### WHAT THE EXERCISE ASKS
Reproduce exactly the line that contains "Task: Click the phrase" and all lines that follow it in the records below, ending with the last one.

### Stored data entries
BEGIN
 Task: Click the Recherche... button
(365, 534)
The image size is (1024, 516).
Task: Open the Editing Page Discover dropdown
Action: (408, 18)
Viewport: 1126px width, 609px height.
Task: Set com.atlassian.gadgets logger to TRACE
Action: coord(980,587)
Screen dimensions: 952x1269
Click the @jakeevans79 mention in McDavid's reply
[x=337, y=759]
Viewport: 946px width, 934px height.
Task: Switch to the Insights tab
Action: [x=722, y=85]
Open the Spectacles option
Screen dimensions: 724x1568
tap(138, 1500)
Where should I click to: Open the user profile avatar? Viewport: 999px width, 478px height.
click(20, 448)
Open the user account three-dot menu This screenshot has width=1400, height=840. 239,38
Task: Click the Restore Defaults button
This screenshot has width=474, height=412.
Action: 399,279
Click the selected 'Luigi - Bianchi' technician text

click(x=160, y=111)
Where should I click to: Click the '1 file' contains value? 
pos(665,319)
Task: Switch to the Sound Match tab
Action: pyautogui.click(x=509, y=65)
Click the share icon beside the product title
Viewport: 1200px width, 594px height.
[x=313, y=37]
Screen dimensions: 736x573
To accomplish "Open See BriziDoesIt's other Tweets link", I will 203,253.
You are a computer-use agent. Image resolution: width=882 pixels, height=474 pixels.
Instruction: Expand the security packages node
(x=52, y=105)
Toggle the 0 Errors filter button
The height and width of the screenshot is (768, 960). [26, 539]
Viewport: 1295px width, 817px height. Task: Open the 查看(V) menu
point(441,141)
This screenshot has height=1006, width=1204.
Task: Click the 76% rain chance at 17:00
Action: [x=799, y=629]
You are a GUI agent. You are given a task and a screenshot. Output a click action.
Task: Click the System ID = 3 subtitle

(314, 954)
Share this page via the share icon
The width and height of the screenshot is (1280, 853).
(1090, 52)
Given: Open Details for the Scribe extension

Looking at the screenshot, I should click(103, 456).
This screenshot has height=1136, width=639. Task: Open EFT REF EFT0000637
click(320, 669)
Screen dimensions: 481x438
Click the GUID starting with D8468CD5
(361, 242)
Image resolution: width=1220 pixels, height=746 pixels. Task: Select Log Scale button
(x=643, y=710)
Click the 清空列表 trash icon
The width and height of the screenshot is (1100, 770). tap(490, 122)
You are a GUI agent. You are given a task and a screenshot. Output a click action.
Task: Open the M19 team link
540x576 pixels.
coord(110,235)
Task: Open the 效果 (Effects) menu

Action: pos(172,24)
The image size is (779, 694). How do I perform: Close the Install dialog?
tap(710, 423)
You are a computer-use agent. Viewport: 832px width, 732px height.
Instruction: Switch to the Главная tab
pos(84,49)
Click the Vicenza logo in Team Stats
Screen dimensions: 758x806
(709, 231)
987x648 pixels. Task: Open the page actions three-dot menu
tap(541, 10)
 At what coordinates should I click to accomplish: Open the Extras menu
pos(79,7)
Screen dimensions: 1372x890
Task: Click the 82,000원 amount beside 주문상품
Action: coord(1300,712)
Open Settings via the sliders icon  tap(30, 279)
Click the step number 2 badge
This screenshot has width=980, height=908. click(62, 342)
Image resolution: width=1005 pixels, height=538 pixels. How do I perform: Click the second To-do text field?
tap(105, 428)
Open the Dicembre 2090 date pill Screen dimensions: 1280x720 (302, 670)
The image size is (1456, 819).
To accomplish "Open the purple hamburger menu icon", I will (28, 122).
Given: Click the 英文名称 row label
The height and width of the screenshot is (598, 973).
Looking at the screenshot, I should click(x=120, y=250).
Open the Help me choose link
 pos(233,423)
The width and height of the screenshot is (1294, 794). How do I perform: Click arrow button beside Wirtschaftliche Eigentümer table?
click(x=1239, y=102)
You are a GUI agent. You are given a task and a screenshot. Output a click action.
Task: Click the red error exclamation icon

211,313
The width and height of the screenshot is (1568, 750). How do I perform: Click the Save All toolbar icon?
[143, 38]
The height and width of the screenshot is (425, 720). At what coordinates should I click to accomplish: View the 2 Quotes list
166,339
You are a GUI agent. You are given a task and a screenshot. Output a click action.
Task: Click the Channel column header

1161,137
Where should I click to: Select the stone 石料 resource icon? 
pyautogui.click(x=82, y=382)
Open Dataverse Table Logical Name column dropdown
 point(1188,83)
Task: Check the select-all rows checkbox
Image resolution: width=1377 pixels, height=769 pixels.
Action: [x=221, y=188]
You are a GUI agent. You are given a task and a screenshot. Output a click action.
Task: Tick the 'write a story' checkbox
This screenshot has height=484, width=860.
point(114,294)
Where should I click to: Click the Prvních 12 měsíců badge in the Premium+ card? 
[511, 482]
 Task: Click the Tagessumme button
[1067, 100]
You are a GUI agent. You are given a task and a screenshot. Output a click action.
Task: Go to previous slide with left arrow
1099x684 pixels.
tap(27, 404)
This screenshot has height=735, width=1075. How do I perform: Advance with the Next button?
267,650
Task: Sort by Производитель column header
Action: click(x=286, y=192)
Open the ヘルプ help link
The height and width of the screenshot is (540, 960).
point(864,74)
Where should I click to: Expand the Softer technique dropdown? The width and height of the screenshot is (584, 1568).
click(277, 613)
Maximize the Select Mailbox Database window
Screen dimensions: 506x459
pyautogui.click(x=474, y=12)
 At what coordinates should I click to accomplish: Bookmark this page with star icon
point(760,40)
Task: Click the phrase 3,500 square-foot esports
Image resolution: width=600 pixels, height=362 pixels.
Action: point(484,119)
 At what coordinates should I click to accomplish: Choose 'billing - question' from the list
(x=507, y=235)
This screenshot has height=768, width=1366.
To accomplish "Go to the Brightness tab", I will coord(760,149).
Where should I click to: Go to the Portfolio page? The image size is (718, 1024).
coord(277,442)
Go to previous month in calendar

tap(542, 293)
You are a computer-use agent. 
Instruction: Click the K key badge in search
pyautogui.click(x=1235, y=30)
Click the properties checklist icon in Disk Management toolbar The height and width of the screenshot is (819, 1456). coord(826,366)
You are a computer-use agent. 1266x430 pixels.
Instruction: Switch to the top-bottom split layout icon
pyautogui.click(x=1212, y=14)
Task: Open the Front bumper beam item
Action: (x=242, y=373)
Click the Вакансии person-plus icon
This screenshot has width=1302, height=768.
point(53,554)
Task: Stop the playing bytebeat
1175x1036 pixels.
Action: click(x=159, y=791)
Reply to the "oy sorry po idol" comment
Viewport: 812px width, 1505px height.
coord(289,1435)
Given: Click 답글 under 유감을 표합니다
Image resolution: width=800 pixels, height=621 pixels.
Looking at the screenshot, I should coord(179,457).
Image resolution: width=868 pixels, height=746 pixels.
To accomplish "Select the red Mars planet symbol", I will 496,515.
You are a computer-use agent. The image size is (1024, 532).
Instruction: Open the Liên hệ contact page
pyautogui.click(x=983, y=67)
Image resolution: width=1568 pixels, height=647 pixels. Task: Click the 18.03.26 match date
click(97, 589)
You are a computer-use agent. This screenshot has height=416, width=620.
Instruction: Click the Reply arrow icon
END
### SOLUTION FOR THIS EXERCISE
Task: Click the phrase 3,500 square-foot esports
Image resolution: width=600 pixels, height=362 pixels.
Action: point(484,119)
 At what coordinates should I click to accomplish: Choose 'billing - question' from the list
(x=507, y=235)
This screenshot has height=768, width=1366.
To accomplish "Go to the Brightness tab", I will coord(760,149).
Where should I click to: Go to the Portfolio page? The image size is (718, 1024).
coord(277,442)
Go to previous month in calendar

tap(542, 293)
You are a computer-use agent. 
Instruction: Click the K key badge in search
pyautogui.click(x=1235, y=30)
Click the properties checklist icon in Disk Management toolbar The height and width of the screenshot is (819, 1456). coord(826,366)
You are a computer-use agent. 1266x430 pixels.
Instruction: Switch to the top-bottom split layout icon
pyautogui.click(x=1212, y=14)
Task: Open the Front bumper beam item
Action: (x=242, y=373)
Click the Вакансии person-plus icon
This screenshot has width=1302, height=768.
point(53,554)
Task: Stop the playing bytebeat
1175x1036 pixels.
Action: click(x=159, y=791)
Reply to the "oy sorry po idol" comment
Viewport: 812px width, 1505px height.
coord(289,1435)
Given: Click 답글 under 유감을 표합니다
Image resolution: width=800 pixels, height=621 pixels.
Looking at the screenshot, I should coord(179,457).
Image resolution: width=868 pixels, height=746 pixels.
To accomplish "Select the red Mars planet symbol", I will 496,515.
You are a computer-use agent. The image size is (1024, 532).
Instruction: Open the Liên hệ contact page
pyautogui.click(x=983, y=67)
Image resolution: width=1568 pixels, height=647 pixels. Task: Click the 18.03.26 match date
click(97, 589)
You are a computer-use agent. This screenshot has height=416, width=620.
Instruction: Click the Reply arrow icon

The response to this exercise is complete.